=== Begin Enclosure ===
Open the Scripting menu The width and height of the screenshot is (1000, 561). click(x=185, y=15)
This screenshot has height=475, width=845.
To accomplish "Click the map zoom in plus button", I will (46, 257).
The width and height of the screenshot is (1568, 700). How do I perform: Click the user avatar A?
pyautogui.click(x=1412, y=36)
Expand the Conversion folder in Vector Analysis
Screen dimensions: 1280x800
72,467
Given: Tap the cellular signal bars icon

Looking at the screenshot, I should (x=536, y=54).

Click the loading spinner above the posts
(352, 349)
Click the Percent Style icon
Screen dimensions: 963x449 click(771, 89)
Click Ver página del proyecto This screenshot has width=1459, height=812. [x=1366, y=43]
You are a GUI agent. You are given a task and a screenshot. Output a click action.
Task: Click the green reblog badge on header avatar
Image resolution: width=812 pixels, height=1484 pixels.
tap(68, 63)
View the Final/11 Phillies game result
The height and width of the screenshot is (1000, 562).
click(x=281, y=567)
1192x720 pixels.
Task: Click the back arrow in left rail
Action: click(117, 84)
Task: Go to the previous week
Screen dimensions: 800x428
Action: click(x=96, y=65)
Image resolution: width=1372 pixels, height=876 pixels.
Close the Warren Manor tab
=== End Enclosure ===
**WHAT IS REQUIRED**
Check each line of the data above for the string "This", and copy the ones that have it.

**YOUR RESPONSE**
This screenshot has height=475, width=845.
Click Ver página del proyecto This screenshot has width=1459, height=812. [x=1366, y=43]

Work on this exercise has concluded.